KABUL — Four people were injured in fresh protests in Afghanistan on Thursday as the UN urged “restraint” a day after 14 people died in demonstrations against a NATO-led military operation.
Around 200 people gathered in the streets of Taloqan in the northeastern province of Takhar for a second day with some attacking the town’s police compound and setting fire to police motorcycles, officials said.
Police used water cannon to disperse the crowd.
On Wednesday, 2,000 people joined violent protests against a raid by NATO-led forces which left four people dead who demonstrators and President Hamid Karzai said were civilians but foreign forces insisted were insurgents.
Local officials initially put Wednesday’s death toll at 12, but the United Nations Assistance Mission in Afghanistan (UNAMA) said it was 14 Thursday.
“There are about 200 people demonstrating,” Fayez Mohammad Tawhidi, a spokesman for the provincial administration, told AFP. “Police are using water cannon to disperse them.”
He added that some of the crowd had attacked the police compound and torched motorcycles before police fired in the air to disperse them.

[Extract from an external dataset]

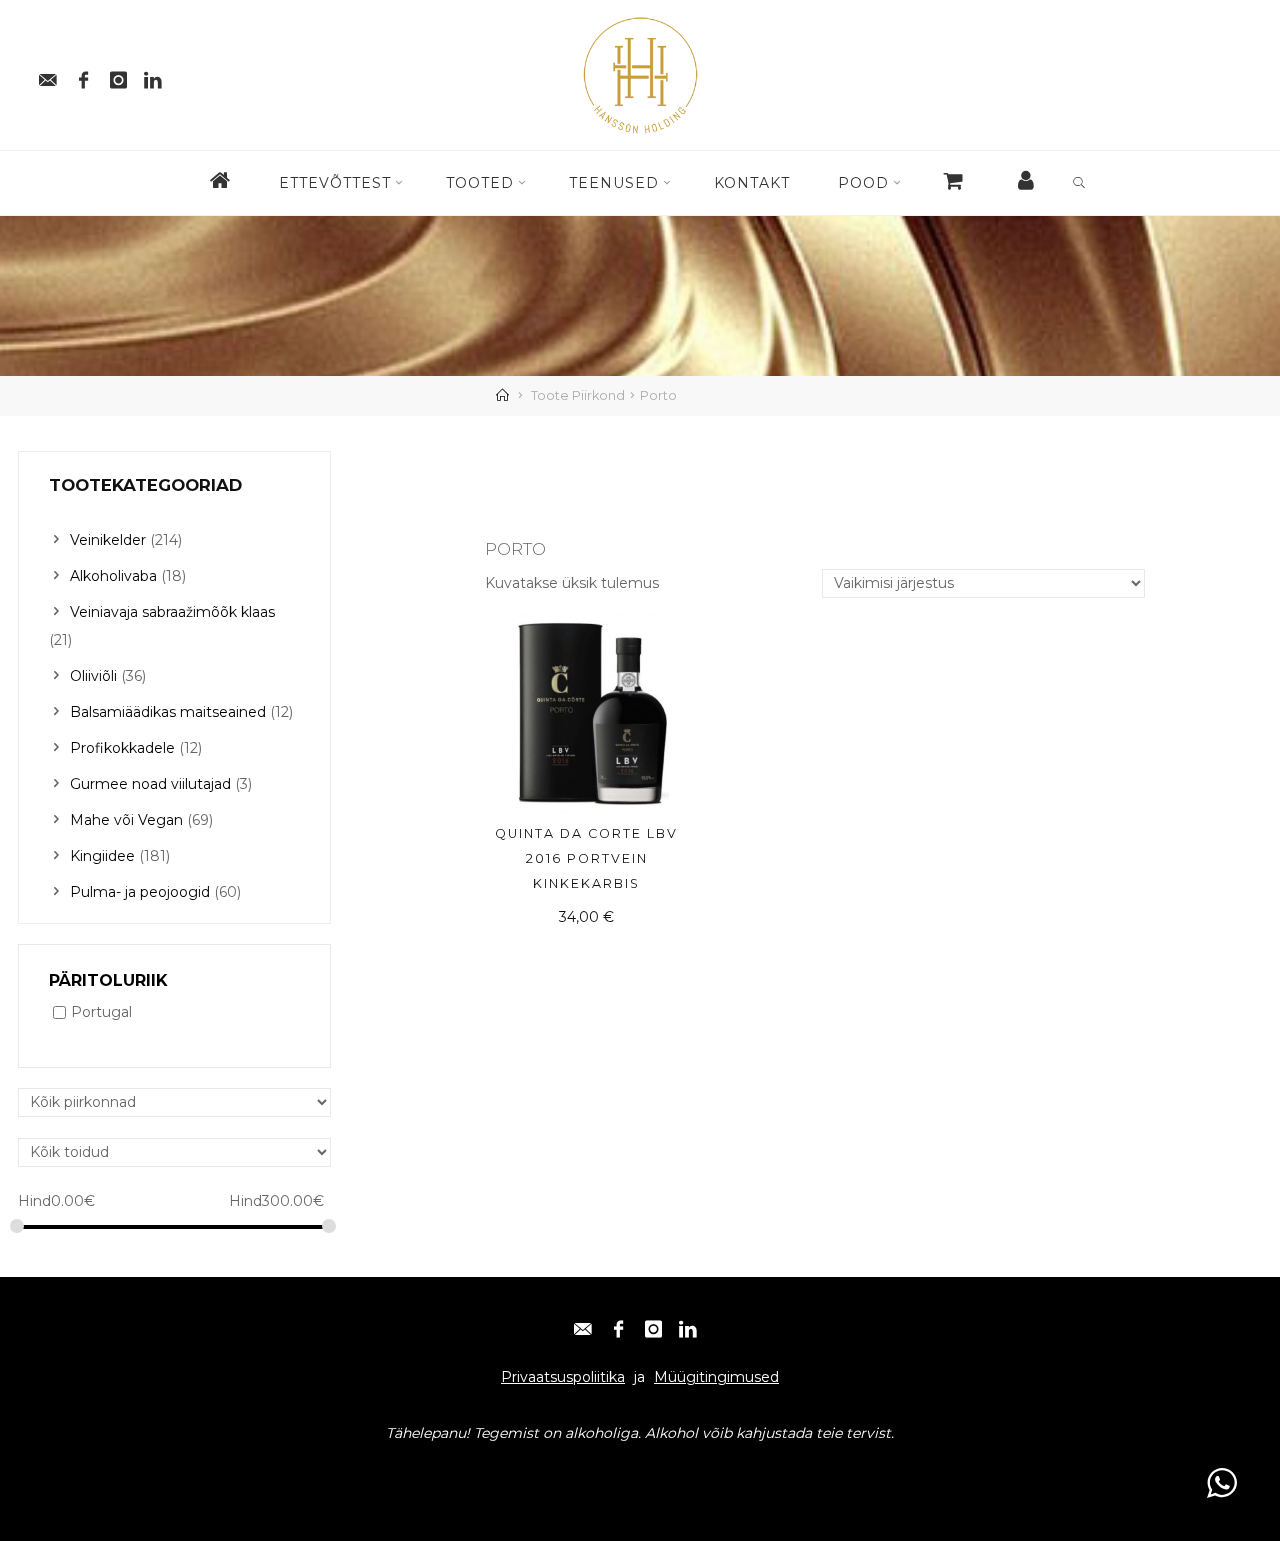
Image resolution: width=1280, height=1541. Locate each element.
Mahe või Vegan (126, 820)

“Three of the demonstrators were injured and taken to the hospital and the fire was put out,” he said.
Local officials in the area later said four protesters were wounded.
Tawhidi said elders had been planning a bigger protest but were persuaded to abandon it after local officials said they would investigate the foreign troop raid in three days.
UNAMA issued a statement saying it was “deeply concerned” about what had happened and called for restraint.
“Tensions in Taloqan remain high,” the statement said. “UNAMA urges all parties to remain calm and to exercise restraint.”
It also called on “all parties to the conflict to take all necessary measures to protect civilians” and said it would launch its own investigation.
The NATO-led raid that led to the demonstrations in usually peaceful Takhar has been angrily condemned by Karzai, who is demanding an explanation of what happened from the US commander in Afghanistan, General David Petraeus.
The International Security Assistance Force (ISAF) said the operation killed four people, including two armed women, and targeted the Islamic Movement of Uzbekistan, a militant group operating from bases including in Afghanistan.